Developer conned houseboat buyers

Published: Monday, 04 September 2017

A DEVELOPER conned two buyers that the houseboats they bought had 125 years mooring licences yet did not even have any mooring rights whatsoever.

Two couples paid Mick Djurberg a total of 1.8 million for two houseboats moored near Hampton Court on the Thames claiming they had 125 years mooring rights, but had none whatsoever, as the mooring had no residential permission, Alan Tilbury reports.

Charged £250 a day for mooring

It was early this year that the two couples purchased two houseboats from the developer with the claimed mooring rights, then when moving in were charged £250 a day for mooring, then discovered the site where they were moored had no resident mooring right whatsoever, and so took Mick Djurberg to court to claim back their money, (Two couples sue marina owner over 'worthless' houseboats.)
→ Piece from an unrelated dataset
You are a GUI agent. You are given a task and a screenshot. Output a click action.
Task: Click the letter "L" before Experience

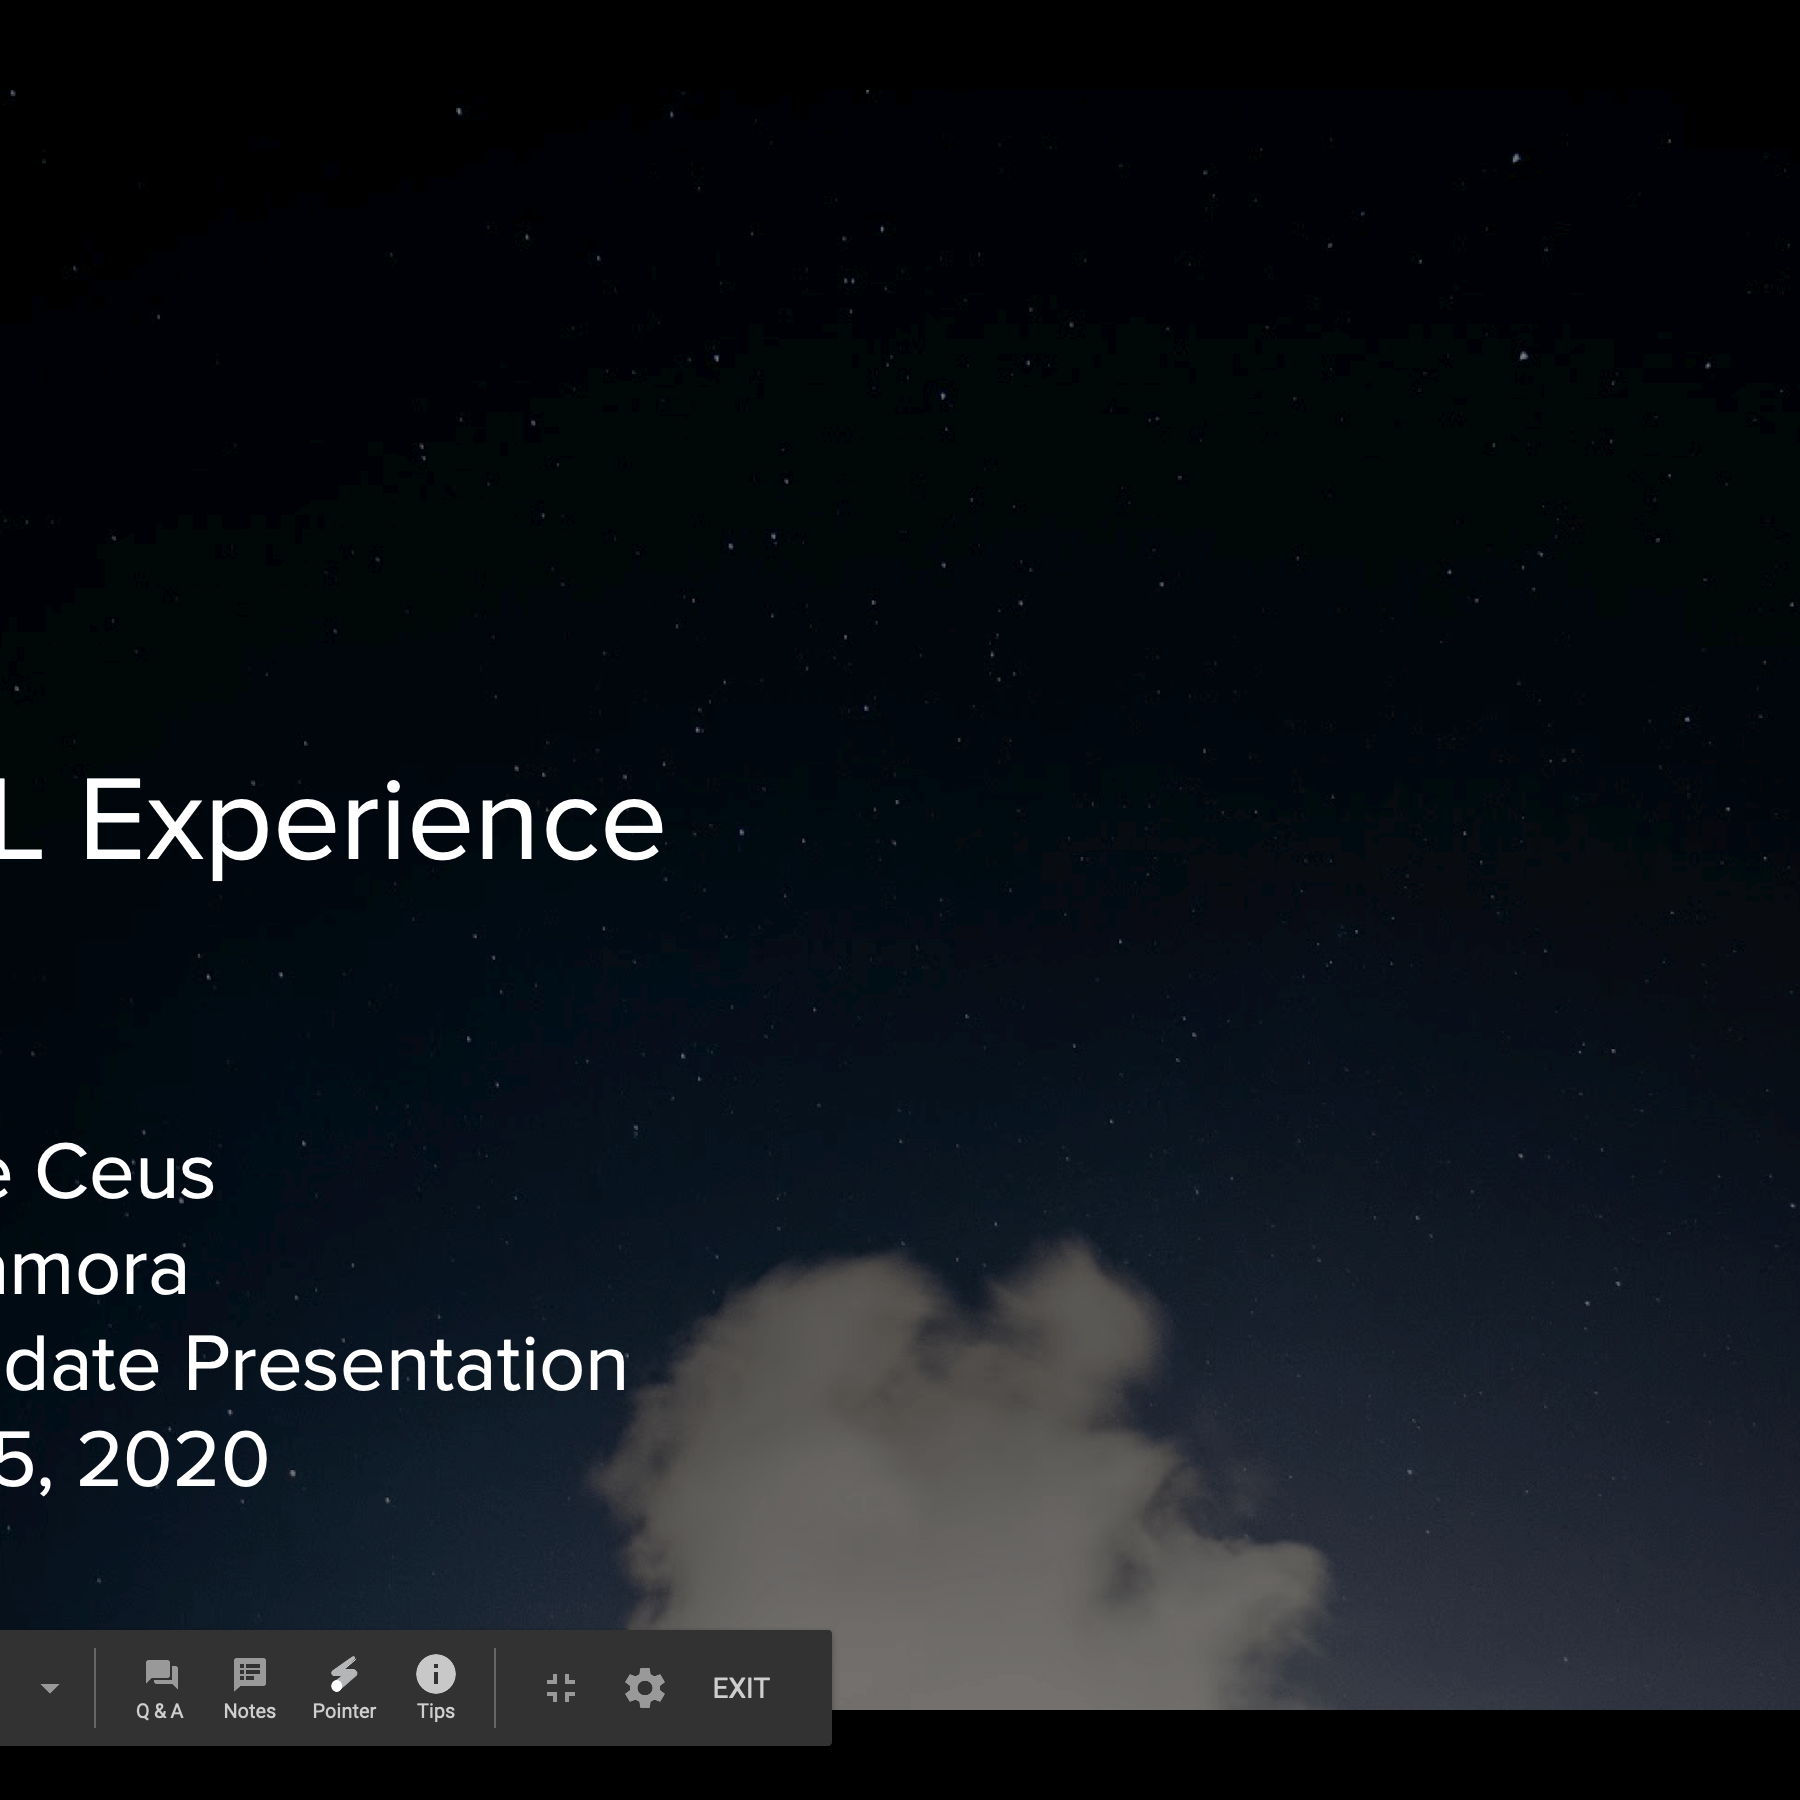click(x=20, y=822)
On Friday the Court found in favour of the two couples and ordered Djurberg to pay back the £1.8 million for two houseboats by the High Court for misrepresentation and breach of contract.

Could not legally moor

The court found that Djurberg led his clients to believe extended mooring licences were included in the price of the two custom-built houseboats, but found there was 'no public right by which they could lawfully moor their houseboats for permanent or residential use' on the site.

Jennifer Small paid £1.25m for a three story houseboat,  was charged £250 a day for mooring then discovered there were no mooring rights.

Lived in it five and half weeks

Fiona Johnstone paid £850,000 for her houseboat, but lived in it for only five and a half weeks before the council told her she had no mooring rights to live at the site.

When handing down the judgement, Murray Rosen QC described Djurberg as an 'unusual man, with a complex relationship with the truth'.